If the sum of gross wages paid by you to all employees totals over EUR 1,300 per year, but the wages of one person amount to no more than EUR 1,500 per year, you must take care of the following matters in addition to those outlined in Section 8.2.1:

  • Take out accident and occupational disease insurance for your employees and report the employee's occupational class on the Incomes Register’s earnings payment report. Accident and occupational disease insurance must be taken out before the start of work. The insurance cannot be taken out retroactively.
  • Pay unemployment insurance contributions to the Employment Insurance Fund. Note that as an employer you must always collect the employee's share of the unemployment insurance contributions from the wages, even if the gross wages of one person do not exceed EUR 1,300.

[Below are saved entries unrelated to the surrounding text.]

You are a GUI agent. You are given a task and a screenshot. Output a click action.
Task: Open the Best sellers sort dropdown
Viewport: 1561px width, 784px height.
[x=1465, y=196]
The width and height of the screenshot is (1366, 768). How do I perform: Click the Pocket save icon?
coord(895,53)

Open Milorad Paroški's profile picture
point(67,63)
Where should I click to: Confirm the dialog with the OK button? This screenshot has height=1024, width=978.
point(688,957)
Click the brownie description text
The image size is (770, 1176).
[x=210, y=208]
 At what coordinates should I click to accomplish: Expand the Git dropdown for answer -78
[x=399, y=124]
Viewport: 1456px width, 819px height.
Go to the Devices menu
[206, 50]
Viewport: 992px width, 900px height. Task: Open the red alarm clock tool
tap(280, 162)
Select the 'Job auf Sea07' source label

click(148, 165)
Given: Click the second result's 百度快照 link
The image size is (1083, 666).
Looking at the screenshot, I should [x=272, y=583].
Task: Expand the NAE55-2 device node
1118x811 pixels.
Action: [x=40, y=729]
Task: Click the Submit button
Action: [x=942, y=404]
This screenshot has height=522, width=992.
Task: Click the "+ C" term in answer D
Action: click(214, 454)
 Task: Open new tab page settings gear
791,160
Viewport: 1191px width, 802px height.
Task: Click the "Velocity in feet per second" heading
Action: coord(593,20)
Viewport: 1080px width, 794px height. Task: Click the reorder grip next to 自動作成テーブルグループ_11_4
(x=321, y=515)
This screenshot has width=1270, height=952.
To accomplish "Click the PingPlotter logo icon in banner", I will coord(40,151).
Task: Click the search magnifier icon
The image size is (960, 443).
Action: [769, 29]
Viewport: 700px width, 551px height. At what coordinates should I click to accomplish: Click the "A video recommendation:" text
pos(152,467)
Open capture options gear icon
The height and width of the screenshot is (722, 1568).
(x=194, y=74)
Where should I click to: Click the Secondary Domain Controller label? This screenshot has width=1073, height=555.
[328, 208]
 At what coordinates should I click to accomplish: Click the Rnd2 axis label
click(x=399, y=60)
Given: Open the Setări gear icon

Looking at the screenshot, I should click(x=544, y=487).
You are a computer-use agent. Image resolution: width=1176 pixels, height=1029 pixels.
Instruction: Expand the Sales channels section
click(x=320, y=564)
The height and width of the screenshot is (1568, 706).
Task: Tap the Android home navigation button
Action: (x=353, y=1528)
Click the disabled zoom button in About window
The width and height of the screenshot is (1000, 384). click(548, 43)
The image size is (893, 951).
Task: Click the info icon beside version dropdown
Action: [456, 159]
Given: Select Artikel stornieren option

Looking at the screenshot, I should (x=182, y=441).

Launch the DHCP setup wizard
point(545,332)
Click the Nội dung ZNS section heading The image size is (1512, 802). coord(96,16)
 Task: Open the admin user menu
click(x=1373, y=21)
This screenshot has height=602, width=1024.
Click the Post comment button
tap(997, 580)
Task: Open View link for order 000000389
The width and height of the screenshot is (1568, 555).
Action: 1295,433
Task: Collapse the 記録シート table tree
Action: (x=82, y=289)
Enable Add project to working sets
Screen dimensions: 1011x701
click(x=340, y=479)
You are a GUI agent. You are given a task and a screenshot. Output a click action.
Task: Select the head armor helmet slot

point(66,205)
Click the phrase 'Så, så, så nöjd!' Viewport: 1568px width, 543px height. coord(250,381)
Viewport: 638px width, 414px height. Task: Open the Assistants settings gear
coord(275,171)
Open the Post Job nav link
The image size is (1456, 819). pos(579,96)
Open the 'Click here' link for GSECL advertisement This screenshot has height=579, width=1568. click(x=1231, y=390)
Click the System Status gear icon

Example 8: The household pays EUR 1,400 in wages. No other payments are made during the year. The unemployment insurance contribution and accident and occupational disease insurance contribution must be paid for the employee in addition to the earnings-related pension insurance contribution. The earnings-related pension insurance and unemployment insurance contributions are reported to the Incomes Register with their own income types, but the accident and occupational disease insurance contribution is not.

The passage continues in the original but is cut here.